- Task
Report how many lines of the following entries include the string "Política"; respond with the number alone.

- Data for processing
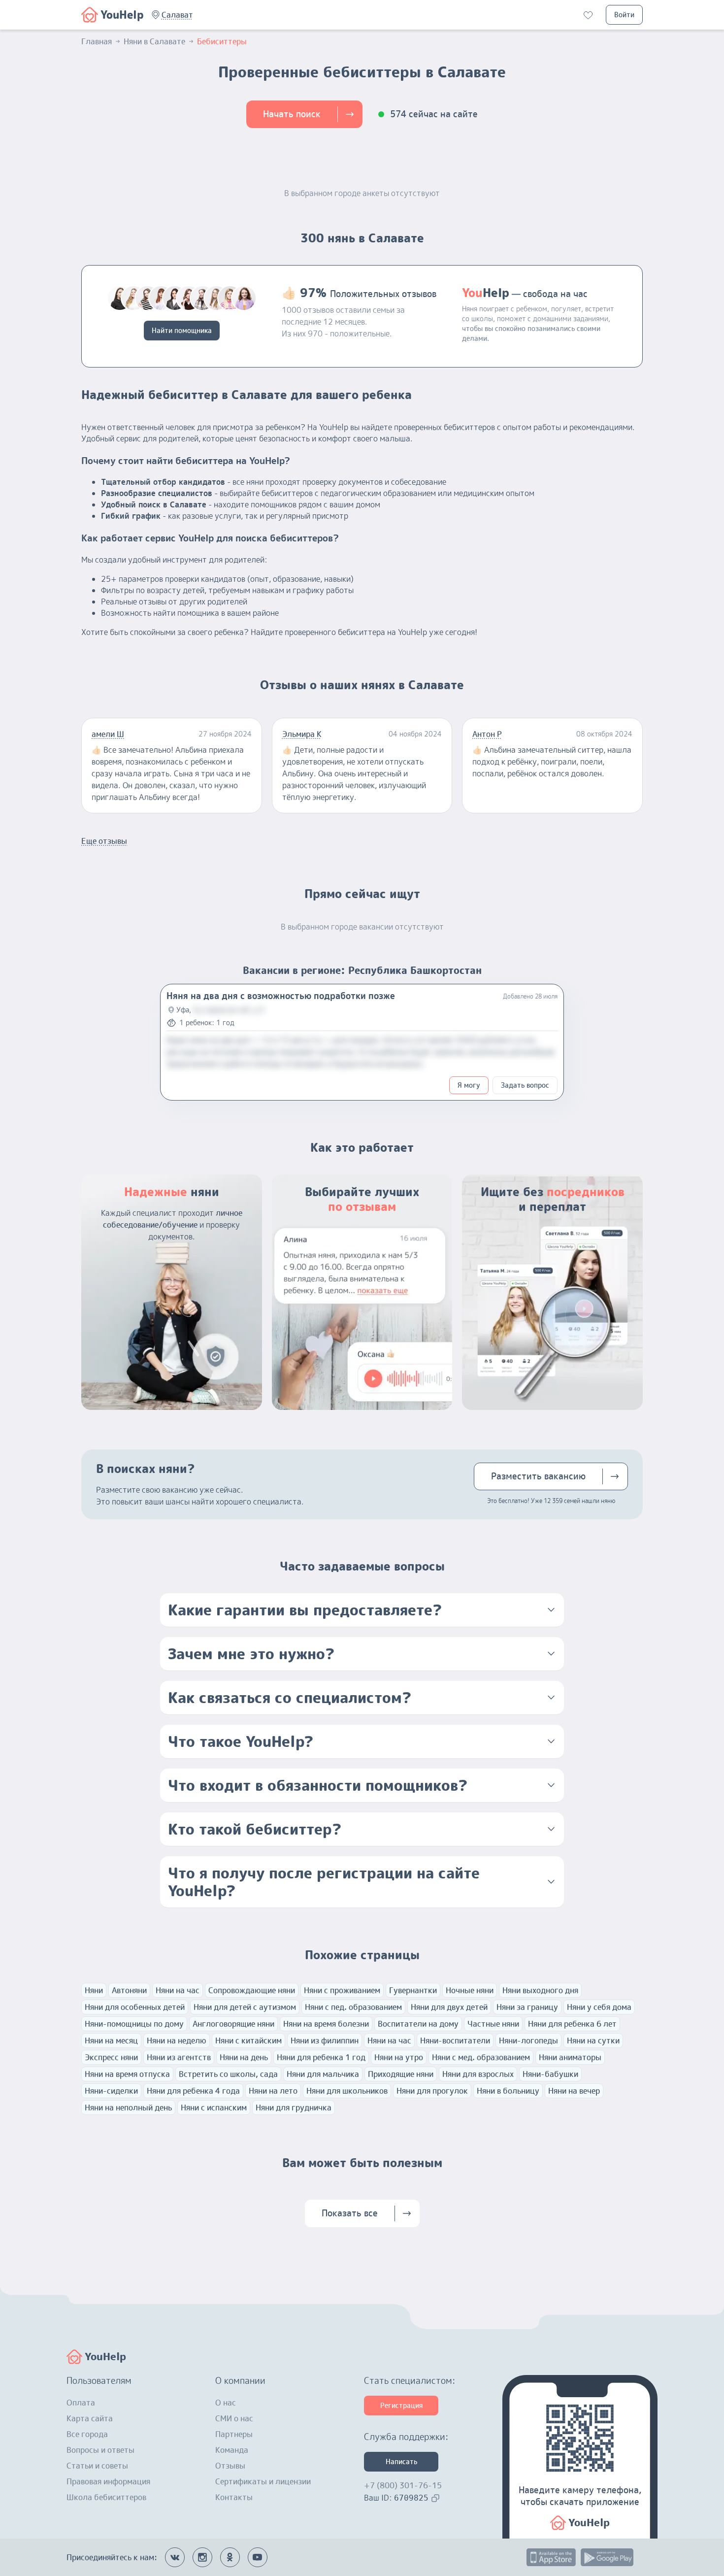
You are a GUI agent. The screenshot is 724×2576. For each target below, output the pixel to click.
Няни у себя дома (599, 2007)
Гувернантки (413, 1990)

--

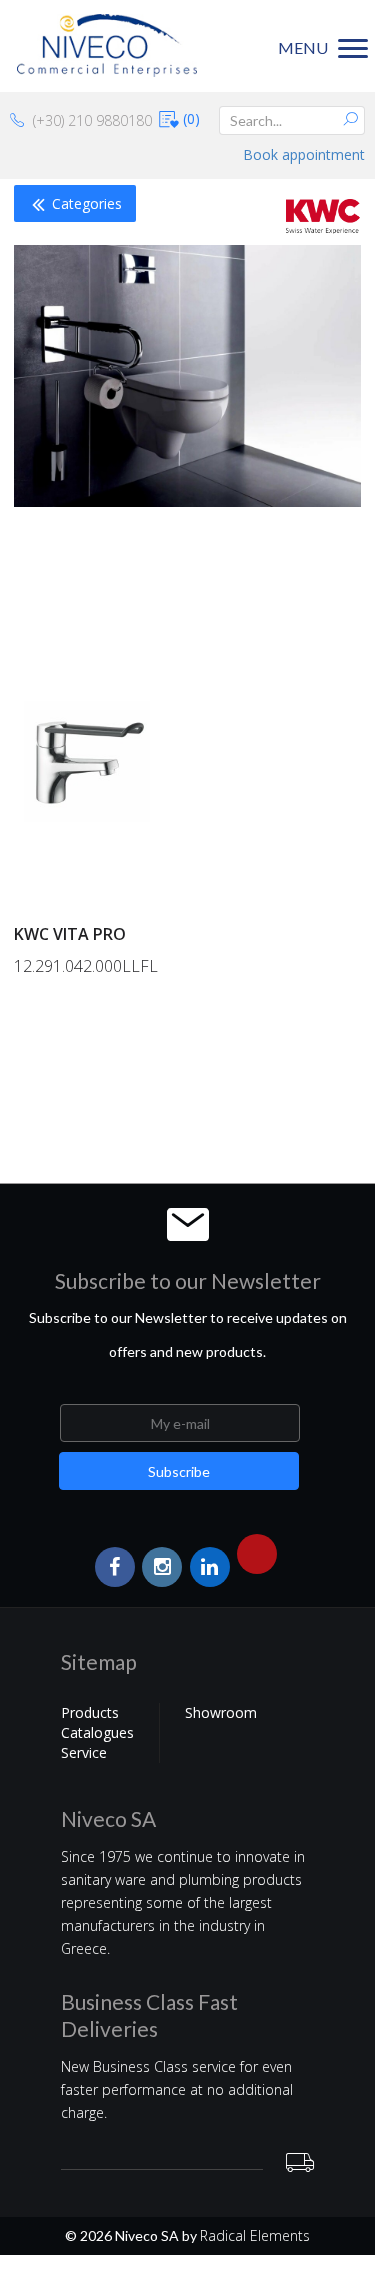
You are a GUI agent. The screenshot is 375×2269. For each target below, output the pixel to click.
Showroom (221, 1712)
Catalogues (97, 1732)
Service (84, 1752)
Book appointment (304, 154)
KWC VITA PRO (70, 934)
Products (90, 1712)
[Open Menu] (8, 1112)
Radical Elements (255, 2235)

==

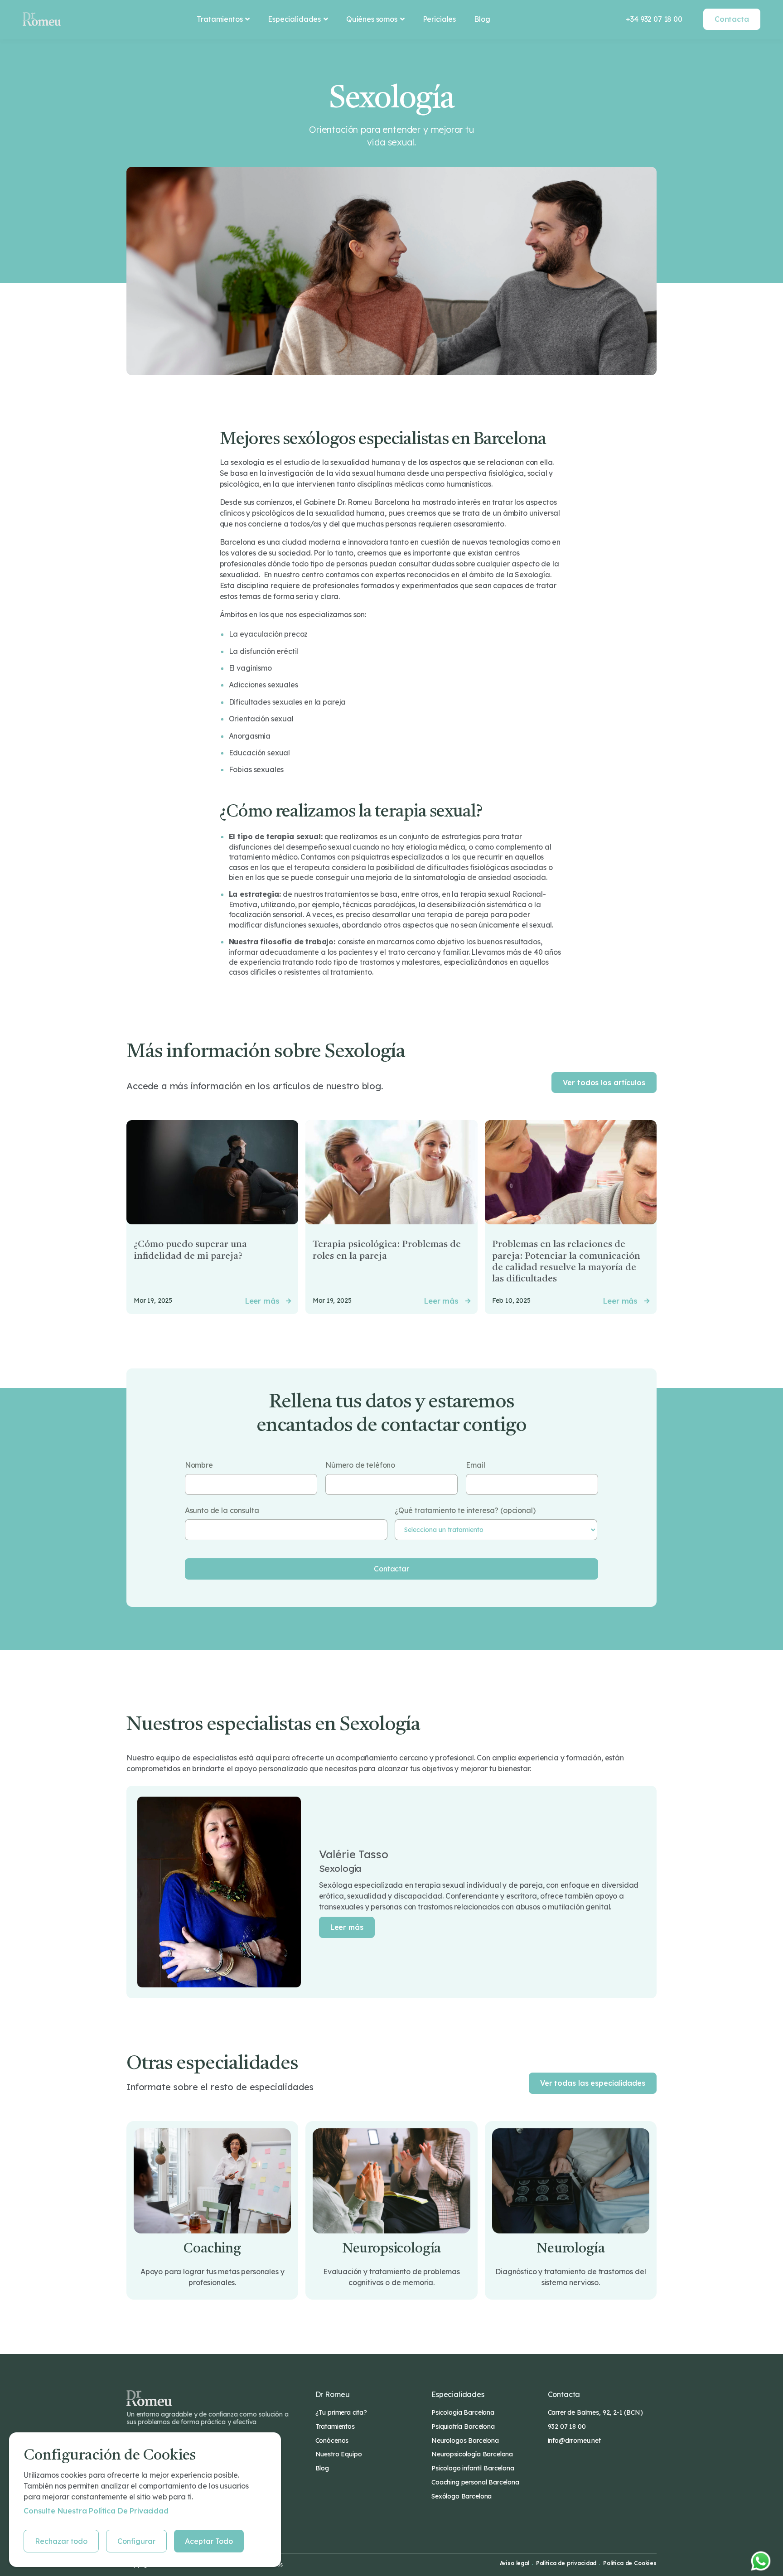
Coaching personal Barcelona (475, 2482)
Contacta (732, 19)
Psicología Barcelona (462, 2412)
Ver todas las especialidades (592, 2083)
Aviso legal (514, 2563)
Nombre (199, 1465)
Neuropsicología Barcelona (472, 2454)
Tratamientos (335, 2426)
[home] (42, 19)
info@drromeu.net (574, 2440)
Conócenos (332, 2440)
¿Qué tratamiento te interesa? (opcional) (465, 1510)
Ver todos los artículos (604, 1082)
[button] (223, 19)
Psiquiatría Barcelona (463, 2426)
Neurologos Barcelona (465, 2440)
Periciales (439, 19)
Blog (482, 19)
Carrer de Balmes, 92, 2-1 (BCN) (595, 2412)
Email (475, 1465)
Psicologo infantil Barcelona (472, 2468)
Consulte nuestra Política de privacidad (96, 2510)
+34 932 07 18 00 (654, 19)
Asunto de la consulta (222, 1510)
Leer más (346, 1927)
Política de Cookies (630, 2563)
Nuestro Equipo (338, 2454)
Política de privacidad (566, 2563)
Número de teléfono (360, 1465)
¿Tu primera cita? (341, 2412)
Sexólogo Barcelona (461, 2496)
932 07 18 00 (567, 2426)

- Exercise response
3